Cooks Beach-Ferry Landing had a population of 555 in the 2023 New Zealand census, an increase of 96 people (20.9%) since the 2018 census, and an increase of 207 people (59.5%) since the 2013 census. There were 279 males, 276 females and 3 people of other genders in 276 dwellings. 1.6% of people identified as LGBTIQ+. The median age was 59.0 years (compared with 38.1 years nationally). There were 69 people (12.4%) aged under 15 years, 39 (7.0%) aged 15 to 29, 246 (44.3%) aged 30 to 64, and 204 (36.8%) aged 65 or older.

People could identify as more than one ethnicity.
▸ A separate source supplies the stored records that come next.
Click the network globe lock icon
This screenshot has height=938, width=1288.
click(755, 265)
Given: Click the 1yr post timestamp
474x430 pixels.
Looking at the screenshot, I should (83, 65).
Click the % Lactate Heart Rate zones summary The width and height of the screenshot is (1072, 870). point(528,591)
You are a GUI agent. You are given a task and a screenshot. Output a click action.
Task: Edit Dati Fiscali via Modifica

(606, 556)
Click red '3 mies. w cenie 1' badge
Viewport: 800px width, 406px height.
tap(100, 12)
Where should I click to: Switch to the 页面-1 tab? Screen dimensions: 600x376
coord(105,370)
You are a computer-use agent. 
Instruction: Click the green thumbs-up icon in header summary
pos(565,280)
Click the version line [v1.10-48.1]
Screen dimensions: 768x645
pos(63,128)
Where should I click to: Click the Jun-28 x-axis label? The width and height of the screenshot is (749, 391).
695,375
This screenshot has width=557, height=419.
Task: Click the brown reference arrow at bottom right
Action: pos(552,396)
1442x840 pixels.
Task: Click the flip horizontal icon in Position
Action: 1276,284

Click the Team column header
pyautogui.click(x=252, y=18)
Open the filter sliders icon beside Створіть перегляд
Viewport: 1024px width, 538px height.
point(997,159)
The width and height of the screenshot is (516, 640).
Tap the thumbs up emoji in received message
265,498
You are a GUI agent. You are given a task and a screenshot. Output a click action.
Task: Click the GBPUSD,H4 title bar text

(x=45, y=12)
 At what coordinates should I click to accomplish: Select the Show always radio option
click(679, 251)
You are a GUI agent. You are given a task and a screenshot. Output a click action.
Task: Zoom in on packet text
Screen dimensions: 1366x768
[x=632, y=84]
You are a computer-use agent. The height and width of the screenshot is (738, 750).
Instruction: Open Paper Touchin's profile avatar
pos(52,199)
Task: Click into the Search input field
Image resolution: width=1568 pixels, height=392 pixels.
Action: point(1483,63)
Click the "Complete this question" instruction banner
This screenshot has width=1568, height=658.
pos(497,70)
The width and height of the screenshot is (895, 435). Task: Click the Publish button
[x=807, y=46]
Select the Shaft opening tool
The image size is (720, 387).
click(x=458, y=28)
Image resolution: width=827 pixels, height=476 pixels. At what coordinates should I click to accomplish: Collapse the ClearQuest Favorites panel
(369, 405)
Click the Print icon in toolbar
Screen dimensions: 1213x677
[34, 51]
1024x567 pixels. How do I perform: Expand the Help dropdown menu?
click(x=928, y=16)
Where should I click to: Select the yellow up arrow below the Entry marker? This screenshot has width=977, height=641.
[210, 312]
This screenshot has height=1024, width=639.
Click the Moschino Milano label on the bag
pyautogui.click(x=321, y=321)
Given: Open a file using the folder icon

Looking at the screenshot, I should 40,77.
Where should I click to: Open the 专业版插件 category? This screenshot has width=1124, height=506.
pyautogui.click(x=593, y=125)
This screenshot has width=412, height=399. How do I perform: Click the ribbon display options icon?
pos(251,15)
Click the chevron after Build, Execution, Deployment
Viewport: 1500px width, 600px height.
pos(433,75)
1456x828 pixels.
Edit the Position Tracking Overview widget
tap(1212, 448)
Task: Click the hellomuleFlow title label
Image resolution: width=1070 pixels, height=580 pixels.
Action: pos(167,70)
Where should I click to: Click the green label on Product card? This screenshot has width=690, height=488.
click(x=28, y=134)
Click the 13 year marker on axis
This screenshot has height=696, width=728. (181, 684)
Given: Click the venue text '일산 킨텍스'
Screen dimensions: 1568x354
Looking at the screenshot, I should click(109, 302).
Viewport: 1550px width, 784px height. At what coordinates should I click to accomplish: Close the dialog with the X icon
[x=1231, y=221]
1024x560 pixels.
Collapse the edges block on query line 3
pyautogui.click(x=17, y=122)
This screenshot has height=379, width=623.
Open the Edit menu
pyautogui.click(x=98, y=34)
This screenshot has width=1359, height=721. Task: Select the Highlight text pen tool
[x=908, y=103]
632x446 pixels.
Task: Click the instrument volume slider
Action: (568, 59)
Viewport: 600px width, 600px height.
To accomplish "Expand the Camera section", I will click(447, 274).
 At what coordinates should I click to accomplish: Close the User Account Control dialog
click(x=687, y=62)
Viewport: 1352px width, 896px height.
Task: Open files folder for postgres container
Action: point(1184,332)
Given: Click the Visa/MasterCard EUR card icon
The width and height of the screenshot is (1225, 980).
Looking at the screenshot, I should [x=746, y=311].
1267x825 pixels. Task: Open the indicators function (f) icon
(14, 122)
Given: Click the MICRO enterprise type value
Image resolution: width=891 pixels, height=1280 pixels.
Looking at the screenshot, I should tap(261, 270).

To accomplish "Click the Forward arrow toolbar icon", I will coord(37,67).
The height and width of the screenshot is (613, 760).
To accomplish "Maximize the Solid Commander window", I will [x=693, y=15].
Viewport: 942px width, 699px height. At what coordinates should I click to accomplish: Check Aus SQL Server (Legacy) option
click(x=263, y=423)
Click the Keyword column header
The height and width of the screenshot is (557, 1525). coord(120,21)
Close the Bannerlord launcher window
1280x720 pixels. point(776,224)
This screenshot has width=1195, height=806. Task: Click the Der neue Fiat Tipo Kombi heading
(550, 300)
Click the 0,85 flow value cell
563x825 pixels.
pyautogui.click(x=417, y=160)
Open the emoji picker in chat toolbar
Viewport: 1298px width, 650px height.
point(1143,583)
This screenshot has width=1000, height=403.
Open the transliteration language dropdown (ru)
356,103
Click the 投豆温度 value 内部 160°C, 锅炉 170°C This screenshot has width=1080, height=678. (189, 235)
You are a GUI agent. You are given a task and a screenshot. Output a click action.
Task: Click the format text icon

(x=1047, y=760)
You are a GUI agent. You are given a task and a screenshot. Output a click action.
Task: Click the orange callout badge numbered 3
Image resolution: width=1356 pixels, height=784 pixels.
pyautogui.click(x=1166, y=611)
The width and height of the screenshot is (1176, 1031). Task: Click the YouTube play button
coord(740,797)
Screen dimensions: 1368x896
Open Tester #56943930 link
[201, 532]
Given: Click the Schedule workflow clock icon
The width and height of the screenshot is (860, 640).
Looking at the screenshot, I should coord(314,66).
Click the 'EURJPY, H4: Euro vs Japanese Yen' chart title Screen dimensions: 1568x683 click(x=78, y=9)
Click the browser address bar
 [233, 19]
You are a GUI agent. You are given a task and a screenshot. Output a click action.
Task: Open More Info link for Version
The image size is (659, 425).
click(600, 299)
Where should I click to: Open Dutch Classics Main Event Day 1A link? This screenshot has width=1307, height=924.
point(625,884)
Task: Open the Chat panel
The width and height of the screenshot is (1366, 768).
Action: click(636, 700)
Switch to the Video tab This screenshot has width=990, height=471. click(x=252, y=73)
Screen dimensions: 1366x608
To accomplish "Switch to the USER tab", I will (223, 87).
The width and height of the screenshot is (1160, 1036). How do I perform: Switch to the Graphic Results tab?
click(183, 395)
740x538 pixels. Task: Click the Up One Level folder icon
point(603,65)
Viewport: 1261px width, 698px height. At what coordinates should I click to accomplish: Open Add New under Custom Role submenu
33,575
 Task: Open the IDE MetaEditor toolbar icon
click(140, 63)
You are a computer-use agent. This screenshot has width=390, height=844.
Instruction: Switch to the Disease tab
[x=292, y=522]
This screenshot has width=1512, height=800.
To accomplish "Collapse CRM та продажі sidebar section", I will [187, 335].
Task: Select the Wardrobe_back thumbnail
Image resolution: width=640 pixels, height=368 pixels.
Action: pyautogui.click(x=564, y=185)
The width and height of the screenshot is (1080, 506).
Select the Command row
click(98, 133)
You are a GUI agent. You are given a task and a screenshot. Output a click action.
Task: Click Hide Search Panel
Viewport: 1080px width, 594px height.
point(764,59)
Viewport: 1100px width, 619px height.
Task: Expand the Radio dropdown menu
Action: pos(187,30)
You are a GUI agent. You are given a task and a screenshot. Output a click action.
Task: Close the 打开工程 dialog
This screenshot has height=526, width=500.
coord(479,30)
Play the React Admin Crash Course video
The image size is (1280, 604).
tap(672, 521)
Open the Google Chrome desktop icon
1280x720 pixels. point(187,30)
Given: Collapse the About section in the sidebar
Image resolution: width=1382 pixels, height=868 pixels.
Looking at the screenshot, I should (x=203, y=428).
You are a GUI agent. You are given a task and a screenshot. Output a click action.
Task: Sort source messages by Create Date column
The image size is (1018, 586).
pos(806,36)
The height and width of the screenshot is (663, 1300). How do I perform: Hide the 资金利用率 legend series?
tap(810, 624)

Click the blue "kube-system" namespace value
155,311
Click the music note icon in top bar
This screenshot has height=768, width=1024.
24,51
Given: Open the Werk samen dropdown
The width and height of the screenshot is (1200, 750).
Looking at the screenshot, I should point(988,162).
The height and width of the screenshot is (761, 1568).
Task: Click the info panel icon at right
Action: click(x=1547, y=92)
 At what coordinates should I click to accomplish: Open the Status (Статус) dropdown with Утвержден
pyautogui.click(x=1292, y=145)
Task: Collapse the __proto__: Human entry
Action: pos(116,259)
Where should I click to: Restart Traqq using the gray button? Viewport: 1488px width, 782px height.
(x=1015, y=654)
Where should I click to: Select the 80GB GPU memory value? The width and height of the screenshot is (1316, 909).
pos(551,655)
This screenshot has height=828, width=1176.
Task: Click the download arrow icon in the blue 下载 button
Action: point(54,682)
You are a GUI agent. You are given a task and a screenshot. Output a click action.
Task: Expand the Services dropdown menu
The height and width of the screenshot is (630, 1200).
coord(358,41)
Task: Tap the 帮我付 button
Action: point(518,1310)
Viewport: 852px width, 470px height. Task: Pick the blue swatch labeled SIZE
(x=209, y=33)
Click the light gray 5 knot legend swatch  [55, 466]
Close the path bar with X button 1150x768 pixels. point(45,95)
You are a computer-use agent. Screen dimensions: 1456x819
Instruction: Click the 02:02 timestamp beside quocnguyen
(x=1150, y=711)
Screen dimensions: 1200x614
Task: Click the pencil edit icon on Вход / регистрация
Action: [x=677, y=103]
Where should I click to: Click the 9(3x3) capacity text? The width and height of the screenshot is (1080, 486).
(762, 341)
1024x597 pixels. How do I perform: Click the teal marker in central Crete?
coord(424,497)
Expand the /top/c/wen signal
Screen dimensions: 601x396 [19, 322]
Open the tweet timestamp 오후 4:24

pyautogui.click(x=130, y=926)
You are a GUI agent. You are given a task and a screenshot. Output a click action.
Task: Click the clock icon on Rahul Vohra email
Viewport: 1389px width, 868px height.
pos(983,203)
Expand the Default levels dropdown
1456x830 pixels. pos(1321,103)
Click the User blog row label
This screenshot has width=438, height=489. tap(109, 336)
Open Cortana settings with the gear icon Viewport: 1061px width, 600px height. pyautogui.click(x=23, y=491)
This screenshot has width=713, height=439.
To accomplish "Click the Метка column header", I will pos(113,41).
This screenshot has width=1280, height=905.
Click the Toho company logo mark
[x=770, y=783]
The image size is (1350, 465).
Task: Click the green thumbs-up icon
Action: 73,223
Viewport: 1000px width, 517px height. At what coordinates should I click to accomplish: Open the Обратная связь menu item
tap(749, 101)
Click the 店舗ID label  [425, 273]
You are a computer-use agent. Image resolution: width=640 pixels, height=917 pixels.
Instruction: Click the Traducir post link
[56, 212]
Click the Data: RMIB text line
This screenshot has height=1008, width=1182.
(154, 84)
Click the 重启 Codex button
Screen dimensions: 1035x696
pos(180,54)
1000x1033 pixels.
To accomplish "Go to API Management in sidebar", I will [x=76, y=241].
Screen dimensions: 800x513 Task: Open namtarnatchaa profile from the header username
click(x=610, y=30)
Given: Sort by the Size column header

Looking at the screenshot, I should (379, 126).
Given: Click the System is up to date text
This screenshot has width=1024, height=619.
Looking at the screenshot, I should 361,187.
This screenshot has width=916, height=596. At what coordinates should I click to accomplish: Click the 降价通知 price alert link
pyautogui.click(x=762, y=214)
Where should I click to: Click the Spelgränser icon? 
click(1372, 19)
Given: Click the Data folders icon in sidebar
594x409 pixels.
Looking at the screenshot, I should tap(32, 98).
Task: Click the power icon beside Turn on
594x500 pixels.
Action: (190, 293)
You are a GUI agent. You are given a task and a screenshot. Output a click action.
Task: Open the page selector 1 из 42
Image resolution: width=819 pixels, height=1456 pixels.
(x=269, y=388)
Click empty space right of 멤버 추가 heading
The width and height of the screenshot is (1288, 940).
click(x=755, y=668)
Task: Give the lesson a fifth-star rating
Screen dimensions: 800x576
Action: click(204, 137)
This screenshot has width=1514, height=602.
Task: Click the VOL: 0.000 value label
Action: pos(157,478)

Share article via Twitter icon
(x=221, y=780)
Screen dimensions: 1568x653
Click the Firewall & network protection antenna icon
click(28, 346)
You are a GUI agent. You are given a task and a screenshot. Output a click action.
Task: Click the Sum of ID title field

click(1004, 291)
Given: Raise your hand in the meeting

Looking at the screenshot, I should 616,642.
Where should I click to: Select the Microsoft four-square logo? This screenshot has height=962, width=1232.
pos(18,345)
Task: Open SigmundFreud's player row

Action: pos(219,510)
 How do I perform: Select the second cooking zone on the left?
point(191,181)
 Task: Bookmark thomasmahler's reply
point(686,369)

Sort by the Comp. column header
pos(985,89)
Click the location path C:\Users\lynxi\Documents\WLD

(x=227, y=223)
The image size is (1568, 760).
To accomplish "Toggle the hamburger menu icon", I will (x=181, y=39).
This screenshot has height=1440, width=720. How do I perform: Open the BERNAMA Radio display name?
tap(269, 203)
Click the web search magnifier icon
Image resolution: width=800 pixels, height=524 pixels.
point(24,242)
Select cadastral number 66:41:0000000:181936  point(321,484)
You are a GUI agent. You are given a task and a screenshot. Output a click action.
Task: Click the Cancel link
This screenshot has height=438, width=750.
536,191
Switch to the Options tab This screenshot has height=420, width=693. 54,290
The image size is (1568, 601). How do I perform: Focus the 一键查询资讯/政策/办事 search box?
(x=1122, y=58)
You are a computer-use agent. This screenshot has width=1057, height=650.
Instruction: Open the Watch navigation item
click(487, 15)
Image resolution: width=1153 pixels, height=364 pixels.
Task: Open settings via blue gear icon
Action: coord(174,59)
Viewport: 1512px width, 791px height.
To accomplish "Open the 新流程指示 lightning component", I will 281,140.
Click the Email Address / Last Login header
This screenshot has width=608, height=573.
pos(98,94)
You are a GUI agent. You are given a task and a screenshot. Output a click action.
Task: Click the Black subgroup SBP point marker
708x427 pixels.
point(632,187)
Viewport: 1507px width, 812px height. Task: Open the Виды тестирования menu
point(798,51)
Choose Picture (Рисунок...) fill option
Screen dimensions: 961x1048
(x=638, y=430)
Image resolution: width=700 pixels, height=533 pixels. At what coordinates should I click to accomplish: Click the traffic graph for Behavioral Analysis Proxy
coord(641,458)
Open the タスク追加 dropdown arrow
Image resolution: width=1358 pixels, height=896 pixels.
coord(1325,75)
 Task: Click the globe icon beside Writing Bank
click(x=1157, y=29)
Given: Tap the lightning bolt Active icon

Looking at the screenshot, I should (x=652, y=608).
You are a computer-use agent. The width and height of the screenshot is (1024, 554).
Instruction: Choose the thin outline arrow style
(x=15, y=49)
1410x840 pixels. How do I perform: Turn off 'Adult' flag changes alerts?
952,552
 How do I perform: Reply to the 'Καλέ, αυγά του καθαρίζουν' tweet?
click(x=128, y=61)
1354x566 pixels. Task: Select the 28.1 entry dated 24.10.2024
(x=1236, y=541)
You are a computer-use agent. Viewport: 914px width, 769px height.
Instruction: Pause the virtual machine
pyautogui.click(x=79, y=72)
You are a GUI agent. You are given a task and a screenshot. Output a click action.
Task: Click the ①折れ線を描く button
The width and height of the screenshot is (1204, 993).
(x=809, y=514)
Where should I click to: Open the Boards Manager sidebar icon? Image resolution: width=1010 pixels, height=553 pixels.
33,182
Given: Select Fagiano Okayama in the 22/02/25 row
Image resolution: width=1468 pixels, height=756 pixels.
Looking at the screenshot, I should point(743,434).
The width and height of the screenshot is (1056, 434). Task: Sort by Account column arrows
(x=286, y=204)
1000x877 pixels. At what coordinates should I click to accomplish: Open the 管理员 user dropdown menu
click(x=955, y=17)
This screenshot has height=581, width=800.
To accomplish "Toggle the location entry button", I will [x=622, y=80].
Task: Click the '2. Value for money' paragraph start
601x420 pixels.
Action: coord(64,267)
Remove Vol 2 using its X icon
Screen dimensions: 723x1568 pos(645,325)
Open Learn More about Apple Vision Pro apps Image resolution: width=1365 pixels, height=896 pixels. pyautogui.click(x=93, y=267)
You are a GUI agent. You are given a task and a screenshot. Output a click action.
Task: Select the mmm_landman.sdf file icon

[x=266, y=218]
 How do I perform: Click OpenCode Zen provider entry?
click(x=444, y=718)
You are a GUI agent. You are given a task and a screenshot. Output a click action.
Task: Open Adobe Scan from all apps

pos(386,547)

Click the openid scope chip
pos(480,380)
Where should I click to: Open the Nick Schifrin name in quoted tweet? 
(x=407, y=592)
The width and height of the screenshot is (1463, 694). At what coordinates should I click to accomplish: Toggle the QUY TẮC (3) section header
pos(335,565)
The results were 94.1% European (Pākehā); 11.4% Māori; 2.2% Pasifika; 2.2% Asian; 0.5% Middle Eastern, Latin American and African New Zealanders (MELAA); and 3.8% other, which includes people giving their ethnicity as "New Zealander". English was spoken by 98.9%, Māori language by 1.1%, and other languages by 4.3%. No language could be spoken by 0.5% (e.g. too young to talk). The percentage of people born overseas was 17.8, compared with 28.8% nationally.

Religious affiliations were 29.7% Christian, 0.5% Islam, 0.5% Māori religious beliefs, 0.5% New Age, and 1.1% other religions. People who answered that they had no religion were 59.5%, and 7.6% of people did not answer the census question.

Of those at least 15 years old, 108 (22.2%) people had a bachelor's or higher degree, 285 (58.6%) had a post-high school certificate or diploma, and 99 (20.4%) people exclusively held high school qualifications. The median income was $33,300, compared with $41,500 nationally. 36 people (7.4%) earned over $100,000 compared to 12.1% nationally. The employment status of those at least 15 was that 174 (35.8%) people were employed full-time, 96 (19.8%) were part-time, and 12 (2.5%) were unemployed.